The University of California, San Diego’s Robert Naviaux, a genetics professor who was not involved in the research, tells the San Francisco Chronicle, “It’s a major milestone. If it holds up in larger numbers, this could be a transformative advance.”
Up to 2.5 million Americans are thought to have myalgic encephalomyelitis/chronic fatigue syndrome (ME/CFS), whose symptoms can include severe fatigue that isn’t explained by exertion, pain, and difficulties concentrating or remembering. It is currently diagnosed based on symptoms, as no biomarker for it exists.
To see whether the blood cells of ME/CFS patients respond differently to stress than those of healthy people, researchers exposed cells from a patient’s blood sample to salt to stress them, then ran them through a device that measures electrical impedance—a proxy for energy use. After the test picked up differences between the patient’s blood and that of healthy people, the research team used the test to compare blood cells from 20 patients with ME/CFS and 20 healthy people, and found that it reliably distinguished members of the two groups.

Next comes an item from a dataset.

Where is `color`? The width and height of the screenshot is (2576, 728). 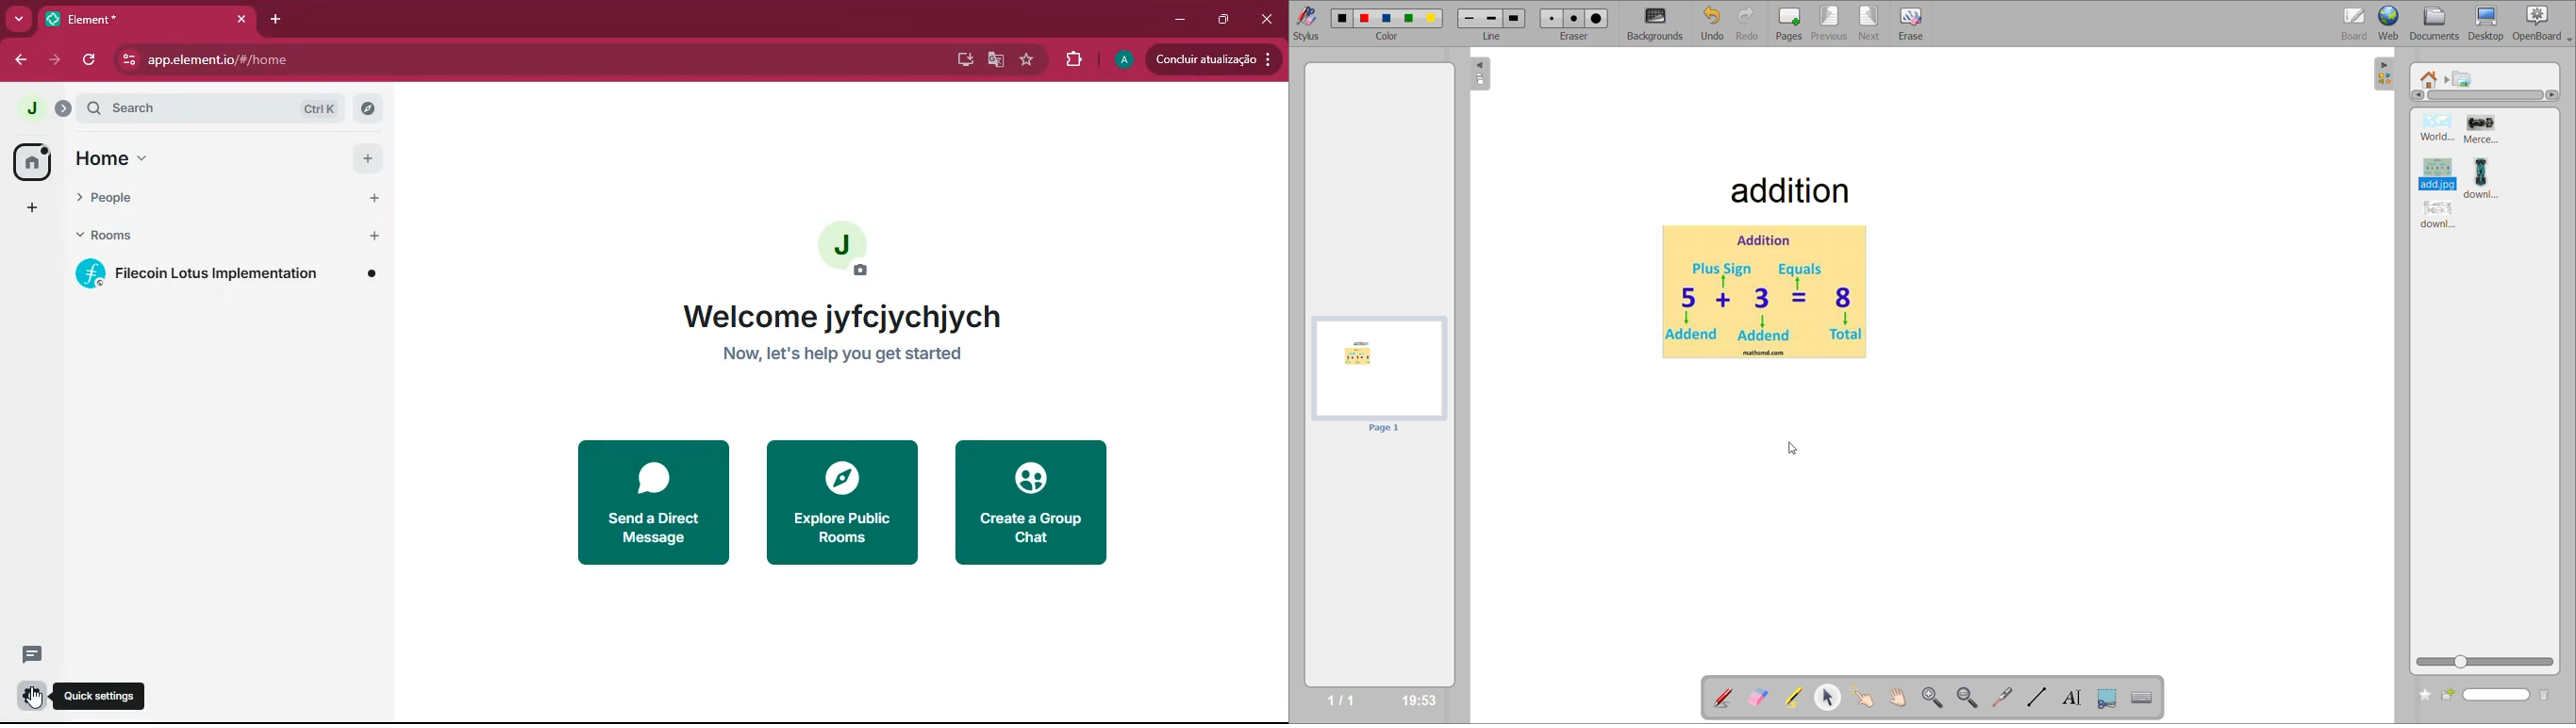
color is located at coordinates (1388, 37).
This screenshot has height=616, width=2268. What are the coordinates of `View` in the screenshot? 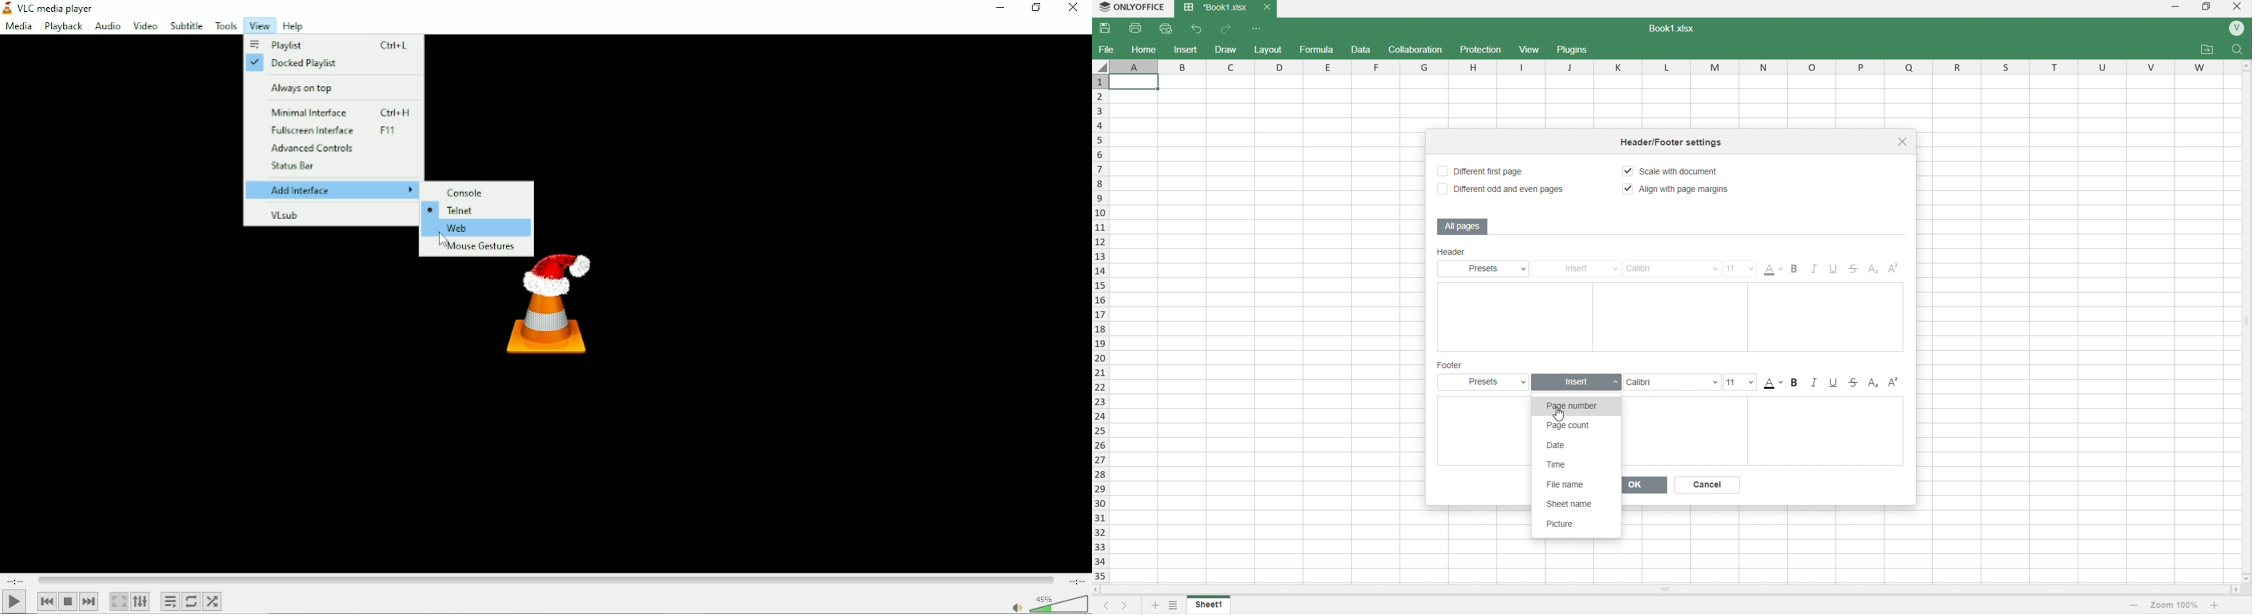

“We don’t know exactly why the cells and plasma are acting this way, or even what they’re doing. But there is scientific evidence that this disease is not a fabrication of a patient’s mind,” Ron Davis, a biochemist at Stanford University who began studying ME/CFS after his son became bedridden with the disease, tells The Sacramento Bee. “We clearly see a difference in the way healthy and chronic fatigue syndrome immune cells process stress.”
Research on ME/CFS has been controversial, with scientists who test talk therapy and exercise for the condition facing harassment from activists who see such treatments as harmful and rooted in a mistaken idea that the illness is psychological, according to a report last month in Reuters. Davis tells the San Francisco Chronicle that he hopes the discovery of a biomarker “will help the medical community accept that this is a real disease.”
Simon Wessely, a psychiatrist at King’s College London’s Institute of Psychiatry, Psychology & Neuroscience who works with ME/CFS patients, writes in an email to Reuters that the study was unable to solve two key issues: “The (first) issue is, can any biomarker distinguish CFS patients from those with other fatiguing illnesses? And second, is it measuring the cause, and not the consequence, of illness?”